Mao wrote about revolutionary youth going to the masses of working people and how, in his own experience, he learned a great deal more from them than he brought to them, even though obviously what he brought to them was very important. And this was also our experience in Richmond and my personal experience. We made not only many political ties but deep personal ties and friendships and relationships of various kinds with people that I still look back on very fondly. I think of the people often and feel strong bonds with them, even today.

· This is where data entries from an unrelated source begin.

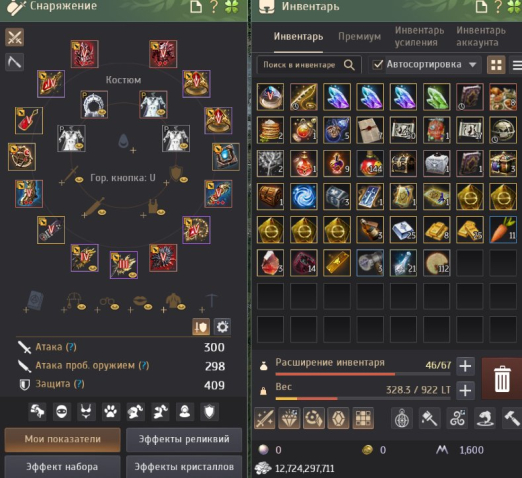
Task: Click the carrot item in inventory
Action: (x=503, y=229)
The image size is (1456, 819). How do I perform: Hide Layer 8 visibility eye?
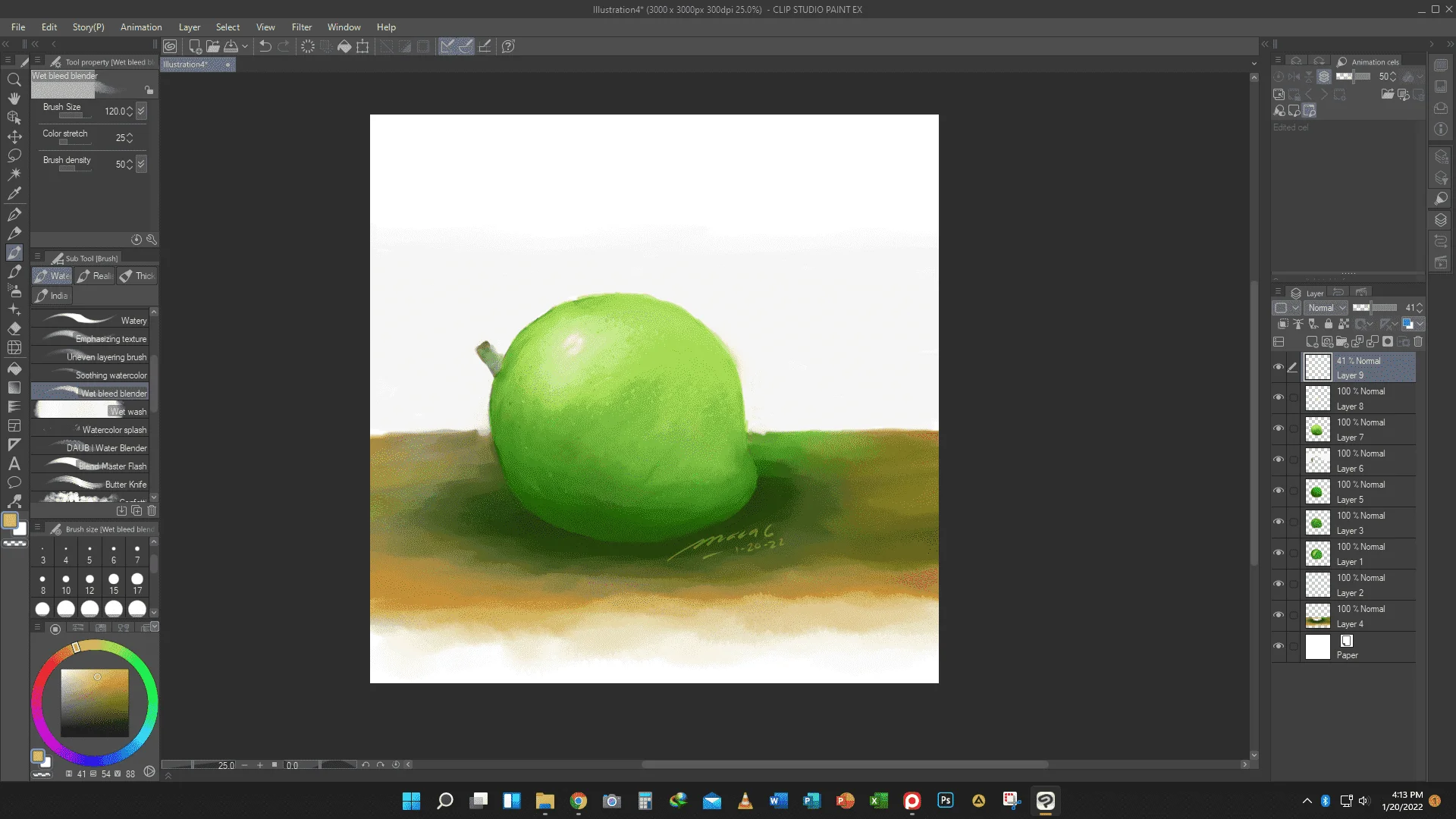pyautogui.click(x=1279, y=397)
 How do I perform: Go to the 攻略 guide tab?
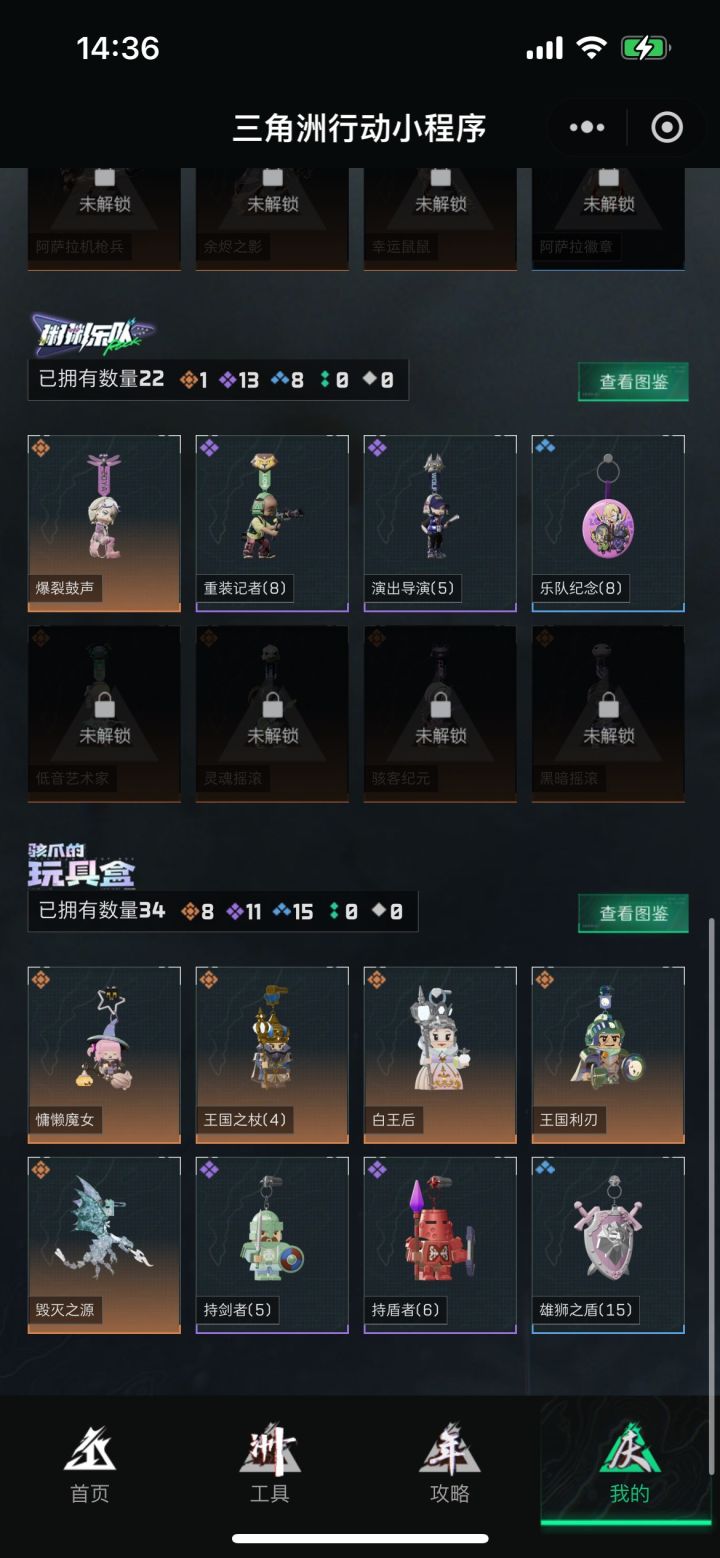[x=450, y=1464]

There were many people who taught me many deep lessons. I remember this one white proletarian youth who was really just a beautiful guy. He was open to learning a lot of things, but he also taught me a tremendous amount, coming from his whole life experience and what the practical realities were, the difficulties of becoming politically active with the weight that was on him and on his mother, who was working a low-paying job trying to support the family. I still think about him a lot, and I remember very sadly, in fact, the last time I saw him. He came forward and became very revolutionary-minded and, as I said, he taught me a lot, but he was also pulled down by drugs at the time, and the last time I saw him we had a very deep-going, honest talk for several hours sitting in a car in Richmond, and he confided in me that he was hung up on heroin, and therefore he couldn't stay active in the revolution. This was a heartbreaking thing to me.

There were also some individuals in particular with whom I developed very deep bonds, people who mean a lot to me personally, and from whom I learned a great deal. For example, William Hinton wrote this book Fanshen about the experience of the Chinese Revolution. I used to read that book to some people in Richmond who didn't have a lot of formal education. And it was amazing to me — it really struck me — how readily and deeply they identified with the people who were the main characters, the poor peasants who were rising up to change the world in China, as described in Fanshen.

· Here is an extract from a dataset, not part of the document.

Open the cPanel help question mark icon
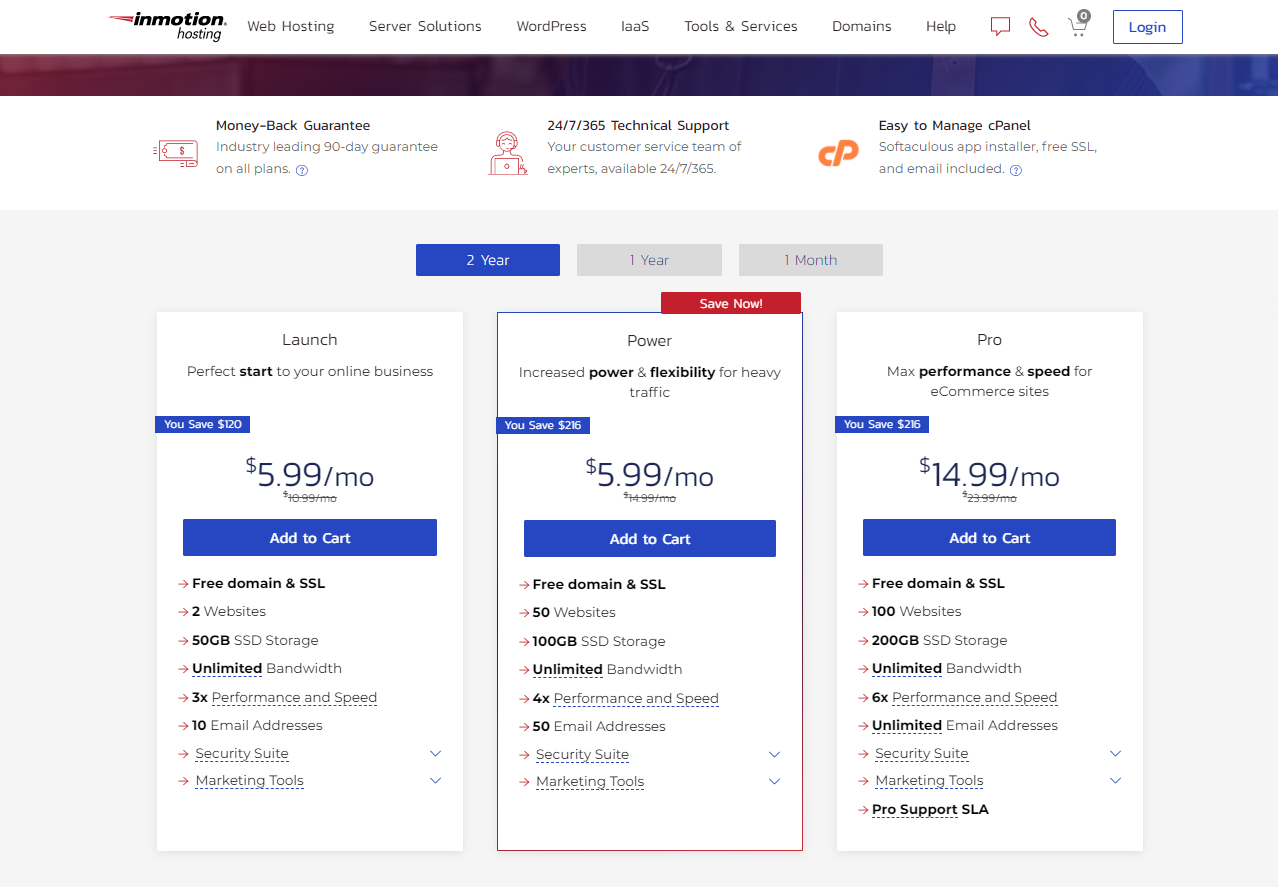Screen dimensions: 1278x887 [x=1016, y=170]
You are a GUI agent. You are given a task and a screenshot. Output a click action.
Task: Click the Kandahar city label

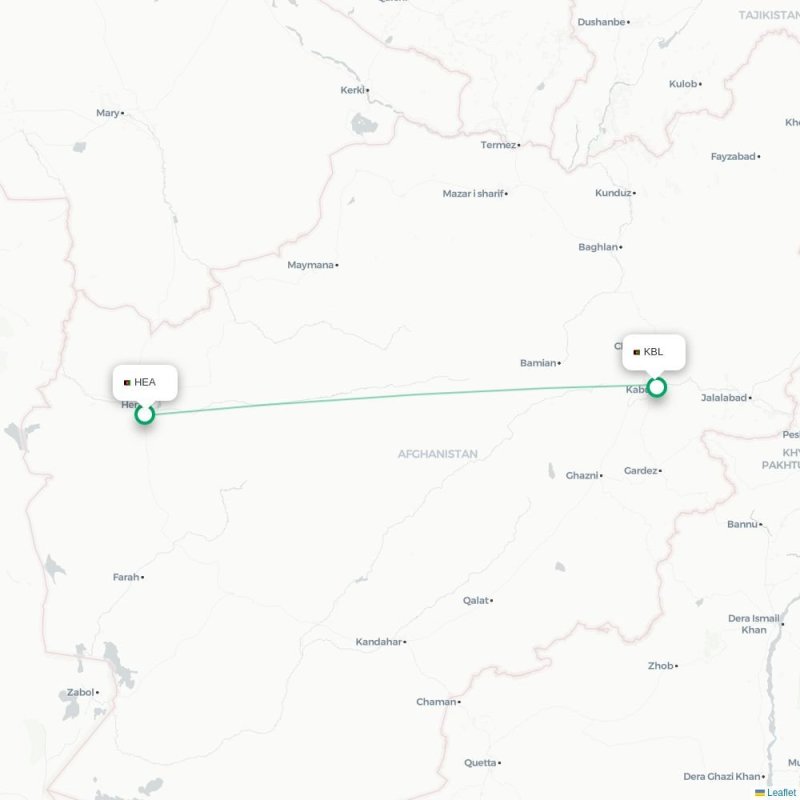pyautogui.click(x=379, y=642)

But also, early on, when I was reading to them, they would often stop me and say, "I don't know what that word means." So, after a while, when I was reading to them, I would be looking out for this and I would change some of the wording as I was reading, breaking words down into other words, while keeping the meaning so that they would get the essence of it. I wasn't watering down what was being said, but I was changing the language as I read, because the people I'm talking about had been denied almost literally any kind of formal education because of the poverty and difficulty of their circumstances. So I had to break this down into language that would convey the same meaning, but that they would be able to get. I would always do my best to read in a way that wasn't leaving them behind. And there would be struggle and criticism because sometimes I would forget or wouldn't do it very well — or I'd go too far and they'd say, "You know, I'm not an idiot."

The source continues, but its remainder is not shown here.